Cross-analysis environment contamination¶

The environment caches paths in variables (FLAF_PATH, ANALYSIS_PATH, ANALYSIS_SOFT_PATH, …). Reusing a shell that already set up a different analysis can pick up the wrong flaf_env and produce baffling failures.

Interactive: use a fresh shell per analysis and source env.sh there.
Scripted/background runs: unset the FLAF/analysis variables before sourcing, but keep LD_LIBRARY_PATH, HOME and PATH:

unset FLAF_ENVIRONMENT_PATH ANALYSIS_SOFT_PATH LAW_HOME LAW_CONFIG_FILE \
      ANALYSIS_PATH ANALYSIS_DATA_PATH FLAF_PATH FLAF_CMSSW_BASE \
      FLAF_CMSSW_ARCH FLAF_CMSSW_VERSION FLAF_COMBINE_PATH \
      X509_USER_PROXY VIRTUAL_ENV PYTHONPATH
cd /path/to/<analysis>
source env.sh

ROOT/cling library or JIT errors in a background run¶

You launched the environment under env -i, which strips LD_LIBRARY_PATH (ROOT/cling needs it). Preserve it (and HOME, PATH) when starting a clean shell. See The environment.

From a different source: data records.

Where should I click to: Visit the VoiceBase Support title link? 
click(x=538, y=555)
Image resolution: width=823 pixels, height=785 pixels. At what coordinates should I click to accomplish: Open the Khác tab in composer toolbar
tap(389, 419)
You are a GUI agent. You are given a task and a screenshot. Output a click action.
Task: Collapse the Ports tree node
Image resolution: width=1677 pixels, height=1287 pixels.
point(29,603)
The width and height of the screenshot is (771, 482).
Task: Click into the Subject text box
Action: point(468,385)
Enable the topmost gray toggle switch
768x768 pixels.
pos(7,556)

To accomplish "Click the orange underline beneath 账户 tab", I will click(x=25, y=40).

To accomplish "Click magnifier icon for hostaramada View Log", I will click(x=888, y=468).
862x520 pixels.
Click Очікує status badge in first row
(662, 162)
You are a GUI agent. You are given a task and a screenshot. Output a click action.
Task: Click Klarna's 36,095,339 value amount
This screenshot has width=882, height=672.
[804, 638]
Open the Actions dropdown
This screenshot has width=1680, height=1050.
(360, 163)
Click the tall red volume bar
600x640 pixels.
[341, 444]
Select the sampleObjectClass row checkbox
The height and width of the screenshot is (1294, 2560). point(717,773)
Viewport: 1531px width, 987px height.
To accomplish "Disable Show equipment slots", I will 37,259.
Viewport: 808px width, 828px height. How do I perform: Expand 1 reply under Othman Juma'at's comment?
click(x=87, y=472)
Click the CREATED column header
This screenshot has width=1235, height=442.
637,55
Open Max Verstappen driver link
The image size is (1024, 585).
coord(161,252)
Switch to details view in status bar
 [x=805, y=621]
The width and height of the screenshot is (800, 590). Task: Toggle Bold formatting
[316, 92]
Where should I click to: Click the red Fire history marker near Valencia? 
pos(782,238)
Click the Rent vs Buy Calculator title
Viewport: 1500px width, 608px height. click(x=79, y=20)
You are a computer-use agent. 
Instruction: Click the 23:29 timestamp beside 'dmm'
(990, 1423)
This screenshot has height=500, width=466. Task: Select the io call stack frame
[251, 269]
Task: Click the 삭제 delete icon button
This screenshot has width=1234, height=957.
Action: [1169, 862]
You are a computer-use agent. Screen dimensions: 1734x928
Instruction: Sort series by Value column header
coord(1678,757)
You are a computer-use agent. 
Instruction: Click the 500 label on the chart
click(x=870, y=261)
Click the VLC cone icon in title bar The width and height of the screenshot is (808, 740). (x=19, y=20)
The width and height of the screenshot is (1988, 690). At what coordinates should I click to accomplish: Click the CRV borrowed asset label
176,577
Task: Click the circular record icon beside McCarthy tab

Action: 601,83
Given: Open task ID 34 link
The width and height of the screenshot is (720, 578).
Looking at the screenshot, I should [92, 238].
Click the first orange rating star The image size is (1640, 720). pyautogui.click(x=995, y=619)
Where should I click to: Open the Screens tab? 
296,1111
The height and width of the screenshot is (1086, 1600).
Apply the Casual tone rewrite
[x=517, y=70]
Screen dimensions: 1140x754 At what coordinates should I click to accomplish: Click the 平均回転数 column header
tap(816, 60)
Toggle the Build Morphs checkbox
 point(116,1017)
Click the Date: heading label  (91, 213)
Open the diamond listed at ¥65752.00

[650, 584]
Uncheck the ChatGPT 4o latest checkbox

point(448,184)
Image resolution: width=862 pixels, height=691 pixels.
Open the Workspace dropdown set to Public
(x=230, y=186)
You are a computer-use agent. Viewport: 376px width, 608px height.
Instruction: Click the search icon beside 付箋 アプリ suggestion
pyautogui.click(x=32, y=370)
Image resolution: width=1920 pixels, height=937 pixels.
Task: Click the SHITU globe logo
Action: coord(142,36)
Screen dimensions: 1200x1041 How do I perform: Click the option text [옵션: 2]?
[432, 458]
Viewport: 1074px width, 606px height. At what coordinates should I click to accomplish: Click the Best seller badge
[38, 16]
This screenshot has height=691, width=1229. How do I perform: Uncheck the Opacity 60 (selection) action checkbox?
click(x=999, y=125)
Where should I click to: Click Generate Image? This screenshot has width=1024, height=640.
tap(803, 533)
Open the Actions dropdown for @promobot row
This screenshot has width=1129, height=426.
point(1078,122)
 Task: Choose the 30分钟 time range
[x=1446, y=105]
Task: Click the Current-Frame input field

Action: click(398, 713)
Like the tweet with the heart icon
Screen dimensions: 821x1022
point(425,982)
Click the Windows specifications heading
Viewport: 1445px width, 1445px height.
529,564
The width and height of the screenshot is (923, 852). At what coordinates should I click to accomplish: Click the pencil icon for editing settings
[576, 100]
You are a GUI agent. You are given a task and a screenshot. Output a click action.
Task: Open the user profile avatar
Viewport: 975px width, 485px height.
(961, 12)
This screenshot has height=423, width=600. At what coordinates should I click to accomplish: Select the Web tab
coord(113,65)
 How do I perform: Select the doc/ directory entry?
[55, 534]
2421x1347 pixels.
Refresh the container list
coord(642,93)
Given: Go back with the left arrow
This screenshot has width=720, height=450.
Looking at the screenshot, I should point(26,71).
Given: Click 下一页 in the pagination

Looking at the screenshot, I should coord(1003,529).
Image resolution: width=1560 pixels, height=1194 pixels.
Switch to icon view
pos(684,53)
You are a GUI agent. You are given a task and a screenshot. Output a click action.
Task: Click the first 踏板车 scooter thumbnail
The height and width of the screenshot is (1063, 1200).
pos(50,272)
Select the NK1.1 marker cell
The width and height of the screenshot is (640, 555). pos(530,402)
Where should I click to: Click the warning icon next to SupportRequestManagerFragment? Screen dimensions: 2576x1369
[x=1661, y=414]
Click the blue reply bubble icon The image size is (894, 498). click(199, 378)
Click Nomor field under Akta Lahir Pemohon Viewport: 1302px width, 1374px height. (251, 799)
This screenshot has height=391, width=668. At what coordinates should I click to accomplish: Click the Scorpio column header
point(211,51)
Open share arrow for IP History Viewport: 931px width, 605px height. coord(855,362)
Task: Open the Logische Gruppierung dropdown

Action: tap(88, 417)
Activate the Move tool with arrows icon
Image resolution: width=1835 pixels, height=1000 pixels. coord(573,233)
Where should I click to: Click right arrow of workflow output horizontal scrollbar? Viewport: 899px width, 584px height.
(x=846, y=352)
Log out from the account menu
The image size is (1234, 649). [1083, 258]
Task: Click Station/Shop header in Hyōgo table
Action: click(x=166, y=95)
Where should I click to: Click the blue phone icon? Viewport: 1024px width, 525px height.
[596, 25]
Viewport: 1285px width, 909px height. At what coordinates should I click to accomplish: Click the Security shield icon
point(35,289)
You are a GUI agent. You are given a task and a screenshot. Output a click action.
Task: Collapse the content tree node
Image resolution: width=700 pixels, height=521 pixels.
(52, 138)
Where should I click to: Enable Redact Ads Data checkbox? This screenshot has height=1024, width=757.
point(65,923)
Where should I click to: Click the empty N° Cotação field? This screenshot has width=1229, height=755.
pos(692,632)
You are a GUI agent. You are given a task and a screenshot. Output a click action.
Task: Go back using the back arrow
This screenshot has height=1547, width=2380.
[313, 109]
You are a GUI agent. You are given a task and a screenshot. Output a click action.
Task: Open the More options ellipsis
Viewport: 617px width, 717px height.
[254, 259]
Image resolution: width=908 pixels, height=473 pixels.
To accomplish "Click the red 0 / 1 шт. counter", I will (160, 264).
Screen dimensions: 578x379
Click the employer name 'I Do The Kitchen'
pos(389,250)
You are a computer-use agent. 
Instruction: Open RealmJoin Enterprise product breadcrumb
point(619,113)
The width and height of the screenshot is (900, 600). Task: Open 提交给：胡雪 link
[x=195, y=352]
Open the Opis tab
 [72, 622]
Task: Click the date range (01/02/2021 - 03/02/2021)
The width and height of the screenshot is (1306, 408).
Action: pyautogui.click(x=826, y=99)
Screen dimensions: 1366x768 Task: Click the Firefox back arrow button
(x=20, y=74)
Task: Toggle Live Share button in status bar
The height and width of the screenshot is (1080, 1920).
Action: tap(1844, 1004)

`source env.sh` sets the wrong path / fails to locate itself¶

You sourced it via bash -c "source env.sh". That breaks BASH_SOURCE self-detection and sets the wrong ANALYSIS_PATH. Source it directly in your interactive shell, or put your commands in a script file and run that file.

HH→bb̄WW: the run sits in `AnalysisCacheTask` for a long time¶

Expected on a cold cache: AnalysisCacheTask computes the b-tag shape weights and can take roughly an hour per branch. Reuse an existing cache across runs with a per-task version override instead of recomputing it every time.

A backgrounded `law run` won't stop when I kill it¶

Killing the parent leaves child law/job processes alive. Kill by pattern, and remove batch jobs:

pkill -f "version=<your_version>"
condor_rm <cluster>      # if you submitted to HTCondor

My edits to FLAF/Corrections are ignored¶

You edited the submodule copy but the run used a different one — or vice-versa. The run uses FLAF_PATH/CORRECTIONS_PATH; set them to your edited copy before source env.sh. See Developing shared submodules.

The first `source env.sh` takes forever¶

Expected: the first time it builds CMSSW and Combine (tens of minutes, a few GB under soft/). Subsequent sources are quick. Don't interrupt the first build.